Home » Education » Bloggy Friendship

Bloggy Friendship

Emma and Lily read about Italy

Emma and Lily learn about Italy

One of the things I love most about blogging is the ability to connect with people who live miles and miles away. I love to read the conversations Sadia (rhymes with Nadia) has with her inquisitive and incredibly intelligent twin daughters, and I was super excited to get a surprise package from her! Sadia discovered Tripper’s Travels: An International Scrapbook, and knew that I would appreciate it as a fellow Third Culture Kid. My kids sometimes find my childhood confusing, much as I find the question “But where are you from?”) difficult to answer. After not-quite-seven quiet years on a corn farm in Utah, I spent my remaining 11 years “at home” in Washington, D.C., Guatemala, France, Bolivia, and Austria. And when I left home for college, my parents moved, too – to Nicaragua, Ukraine, and even back to the United States for a one-year stint. “Grandma and Grandpa in Austria” used to be “Grandma and Grandpa in Sweden”, and come summer they will be “Grandma and Grandpa in somewhere-yet-to-be-determined”. 
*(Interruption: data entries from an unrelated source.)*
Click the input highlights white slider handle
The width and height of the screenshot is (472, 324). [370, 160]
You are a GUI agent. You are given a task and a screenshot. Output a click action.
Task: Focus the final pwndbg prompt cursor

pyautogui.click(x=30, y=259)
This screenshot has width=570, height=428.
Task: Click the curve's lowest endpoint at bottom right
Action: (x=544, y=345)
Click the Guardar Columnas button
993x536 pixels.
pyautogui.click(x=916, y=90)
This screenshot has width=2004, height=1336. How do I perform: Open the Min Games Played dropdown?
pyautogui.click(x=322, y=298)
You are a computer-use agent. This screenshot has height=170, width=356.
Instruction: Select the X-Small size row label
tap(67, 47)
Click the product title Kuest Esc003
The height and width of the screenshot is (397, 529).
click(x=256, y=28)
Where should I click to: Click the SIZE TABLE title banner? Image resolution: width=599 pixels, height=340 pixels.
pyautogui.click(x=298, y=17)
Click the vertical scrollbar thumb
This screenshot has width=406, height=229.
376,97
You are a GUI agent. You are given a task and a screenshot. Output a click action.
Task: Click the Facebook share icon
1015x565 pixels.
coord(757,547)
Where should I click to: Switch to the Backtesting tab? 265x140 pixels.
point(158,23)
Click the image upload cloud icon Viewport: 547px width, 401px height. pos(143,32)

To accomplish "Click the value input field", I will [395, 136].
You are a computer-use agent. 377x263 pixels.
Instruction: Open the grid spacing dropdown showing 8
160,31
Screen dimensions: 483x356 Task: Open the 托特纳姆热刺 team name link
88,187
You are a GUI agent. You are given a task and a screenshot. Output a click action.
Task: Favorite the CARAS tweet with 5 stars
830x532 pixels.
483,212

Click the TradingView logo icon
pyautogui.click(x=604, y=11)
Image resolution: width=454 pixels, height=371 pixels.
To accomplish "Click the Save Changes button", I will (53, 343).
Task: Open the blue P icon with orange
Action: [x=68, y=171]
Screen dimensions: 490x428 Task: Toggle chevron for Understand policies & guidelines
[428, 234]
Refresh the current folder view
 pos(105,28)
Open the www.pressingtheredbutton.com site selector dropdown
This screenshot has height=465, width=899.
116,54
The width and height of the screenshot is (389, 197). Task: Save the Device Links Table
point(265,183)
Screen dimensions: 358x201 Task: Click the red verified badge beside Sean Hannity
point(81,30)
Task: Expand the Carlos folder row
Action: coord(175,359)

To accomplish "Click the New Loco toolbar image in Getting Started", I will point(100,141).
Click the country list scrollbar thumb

Tripper the dog’s scrapbook provides fun pictures and fascinating facts about Mexico, the United States, France, Italy, Russia, Egypt, Kenya, India, Japan, and Australia. My kids were especially interested in the Italy pages since Mike traveled there for work recently, but we have strong family connections to France (I lived there for three years), Russia (one brother-in-law is Russian – making one cousin half-Russian, two of my brothers lived there for two years, and Russian is the one foreign language everyone in my family has studied – to widely varying degrees!), Japan (my sister lived there for a year and a half, some of my cousins were born there, and my best friend from college is Japanese), Mexico (several family friends), and Italy (family friends). We’re working on our connections to Egypt, Kenya, India, and Australia. Australia has a definite advantage over the others, thanks to a few blogs I read! =)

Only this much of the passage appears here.